20 Mar 2012

Firefighter guilty of causing Black Saturday deaths

6:31 pm on 20 March 2012

A former volunteer firefighter has been found guilty of killing 10 people by deliberately lighting a bushfire on Black Saturday.

Brendan Sokaluk, 42, has been on trial in the Victorian Supreme Court for the past month, accused of lighting the fire in the settlement of Churchill on 7 February 2009.

Ten people were killed, 150 homes razed and 36,000 hectares of land destroyed in the fire. Overall, Black Saturday - one of Australia's worst fires - left 131 people dead.

On Tuesday a jury found Sokaluk guilty of arson causing death and he was remanded in custody for sentencing at a later date. Outside court, defence barrister Jane Dixon said she thought there would be an appeal.
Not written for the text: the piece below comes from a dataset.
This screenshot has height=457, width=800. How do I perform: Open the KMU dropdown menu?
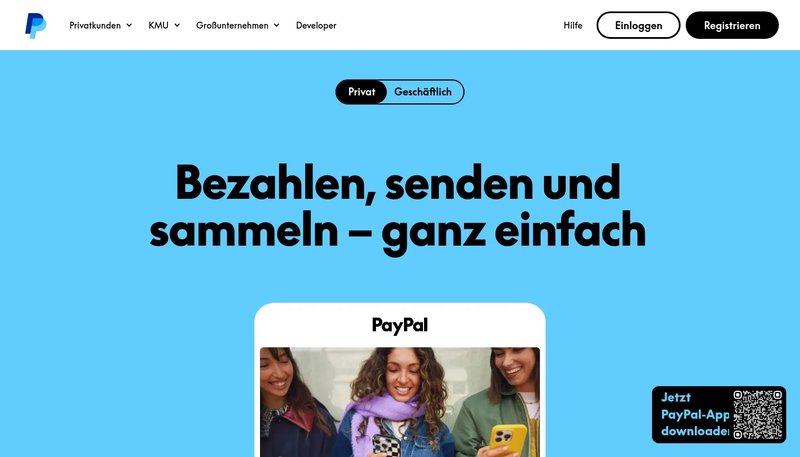click(164, 25)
Convicted man mildly autistic

Sokaluk, who is autistic and has a mild intellectual disability, strenuously denied deliberately starting the fire. But he told police he might have accidentally started it when he threw cigarette ash out of his car window.

The ABC reports that the cigarette ash explanation was pivotal in a largely circumstantial case.

The trial heard that Sokaluk was seen in the area where the fire started - a fact he never denied. His broken-down car was subsequently found burnt-out.

On Black Saturday, the temperature in the Latrobe Valley spiked at 46 degrees Celsius, and high winds helped to create an inferno.